TNF-induced mitochondrial damage: a link between mitochondrial complex I activity and left ventricular dysfunction.

Nithya Mariappan1, Carrie M Elks, Bruno Fink, Joseph Francis.   

Abstract

Mitochondrial damage is implicated in the progression of cardiac disease. Considerable evidence suggests that proinflammatory cytokines induce oxidative stress and contribute to cardiac dysfunction. This study was conducted to determine whether a TNF-induced increase in superoxide (O(2)(*)(-)) contributes to mitochondrial damage in the left ventricle (LV) by impairing respiratory complex I activity. We employed an electron paramagnetic resonance (EPR) method to measure O(2)(*)(-) and oxygen consumption in mitochondrial respiratory complexes, using an oxygen label. Adult male Sprague-Dawley rats were divided into four groups: control, TNF treatment (ip), TNF+ apocynin (APO; 200 micromol/kg bw, orally), and TNF+ Tempol (Temp; 300 micromol/kg bw, orally).
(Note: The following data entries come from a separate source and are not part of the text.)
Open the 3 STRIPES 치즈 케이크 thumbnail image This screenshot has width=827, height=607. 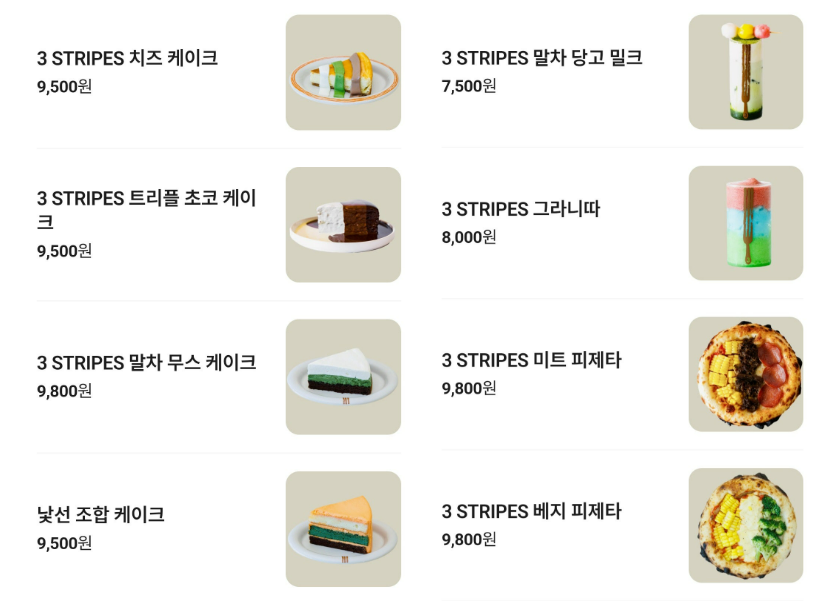[343, 72]
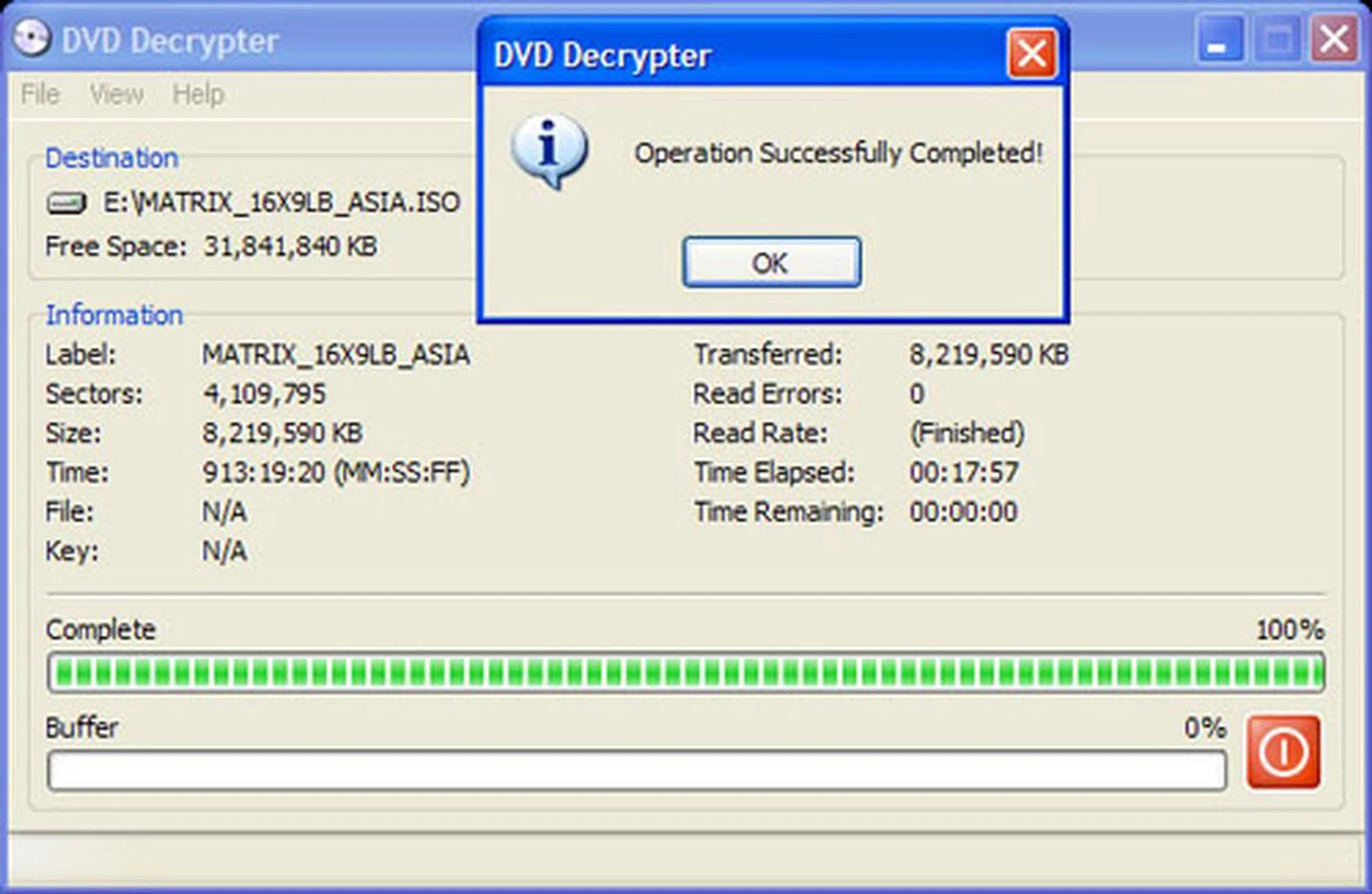Close the Operation Successfully Completed dialog
1372x894 pixels.
click(1031, 54)
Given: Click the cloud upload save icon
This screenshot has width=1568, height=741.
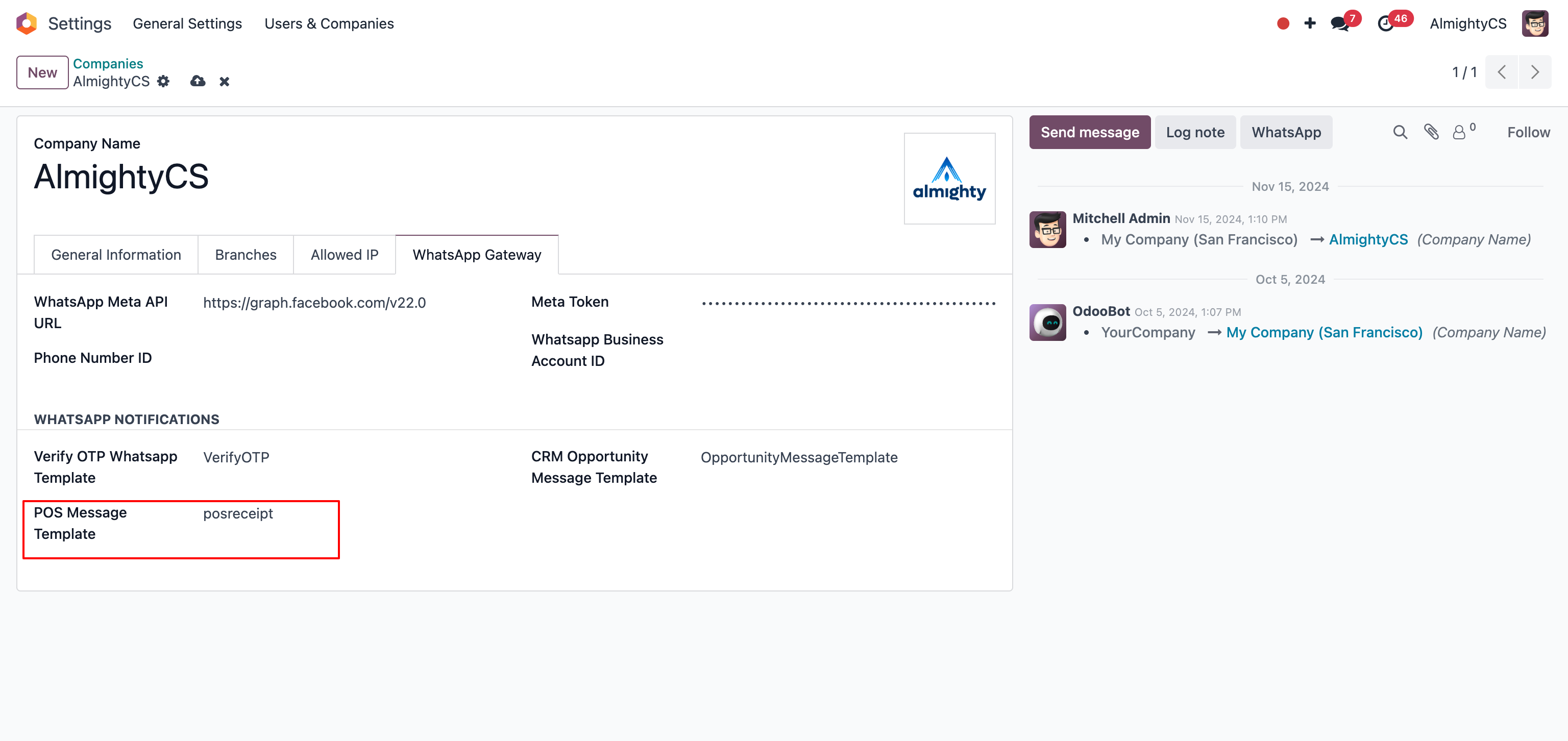Looking at the screenshot, I should 198,81.
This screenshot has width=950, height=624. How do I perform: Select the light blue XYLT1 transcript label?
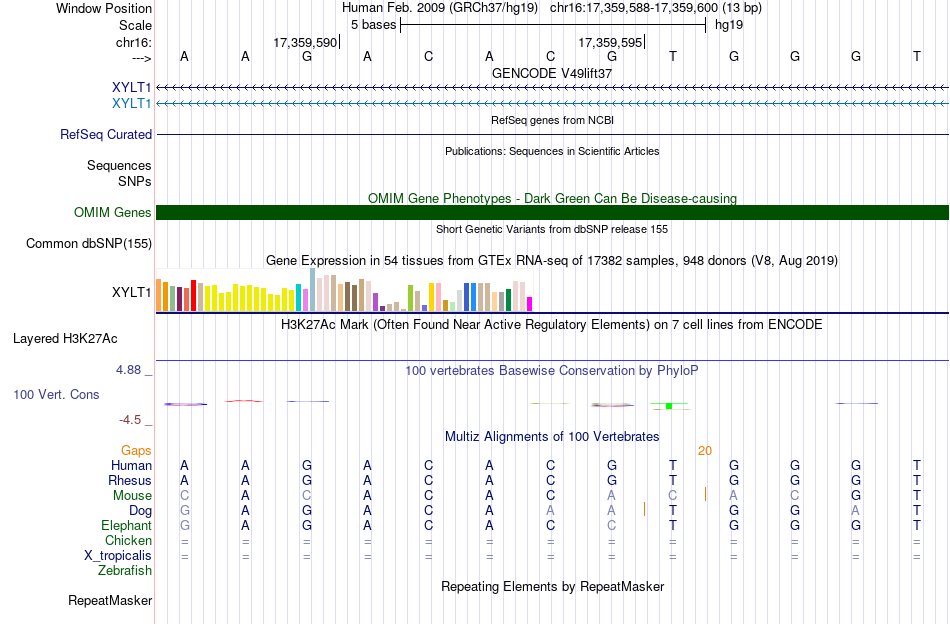(131, 104)
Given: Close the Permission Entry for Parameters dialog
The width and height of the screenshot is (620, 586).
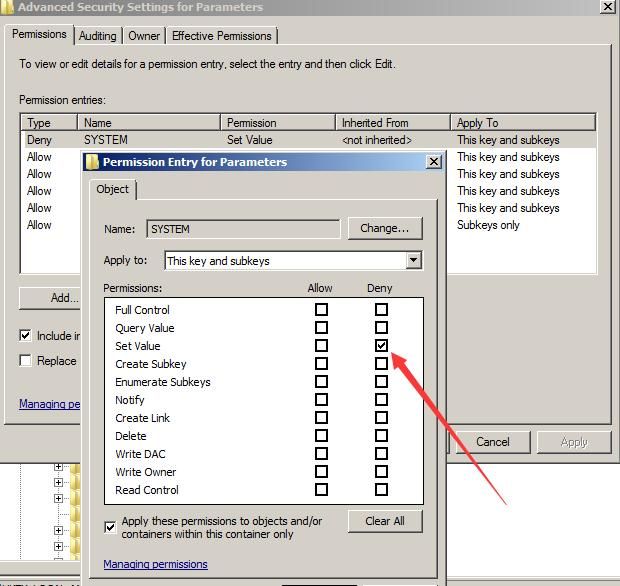Looking at the screenshot, I should point(434,161).
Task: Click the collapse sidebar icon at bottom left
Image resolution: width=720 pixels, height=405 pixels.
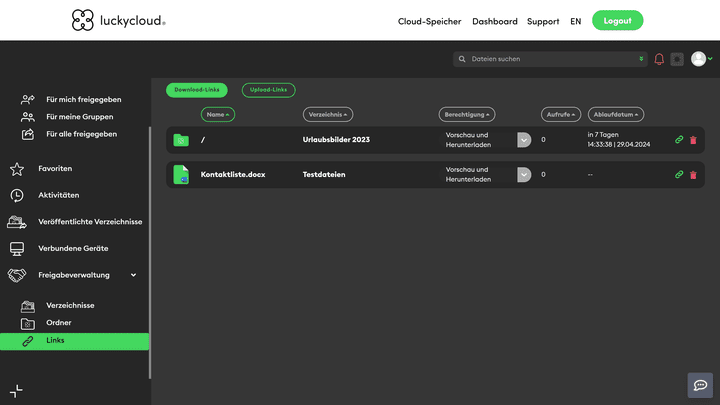Action: 16,391
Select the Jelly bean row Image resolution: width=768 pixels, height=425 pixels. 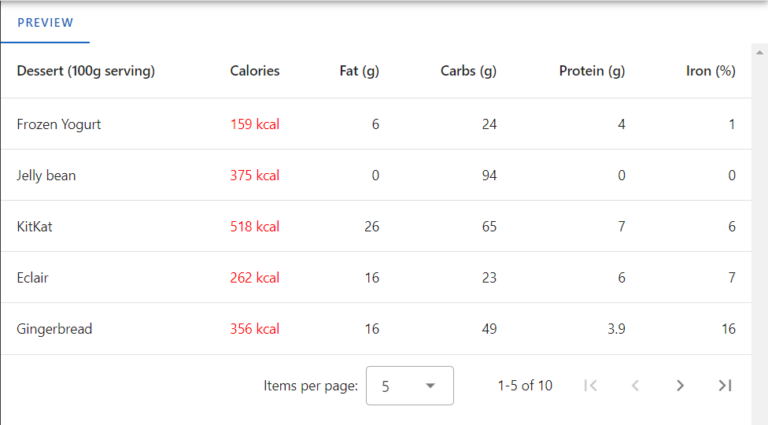click(46, 176)
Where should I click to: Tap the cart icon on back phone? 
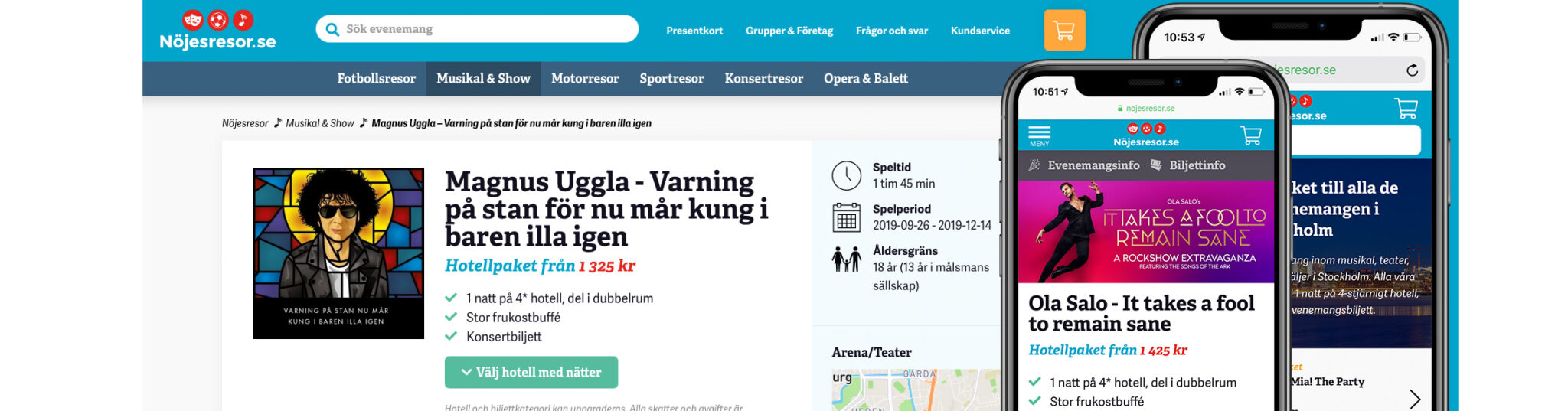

TNF was injected daily for 5 days. Rats were sacrificed, LV tissue was collected, and mitochondria were isolated for EPR studies. Total LV ROS production was significantly higher in TNF animals than in controls; APO or Temp treatment ameliorated TNF-induced LV ROS production. Total mitochondrial ROS production was significantly higher in the TNF and TNF+ APO groups than in the control and TNF+ Temp groups. These findings suggest that TNF alters the cellular redox state, reduces the expression of four complex I subunits by increasing mitochondrial O(2)(*)(-) production and depleting ATP synthesis, and decreases oxygen consumption, thereby resulting in mitochondrial damage and leading to LV dysfunction.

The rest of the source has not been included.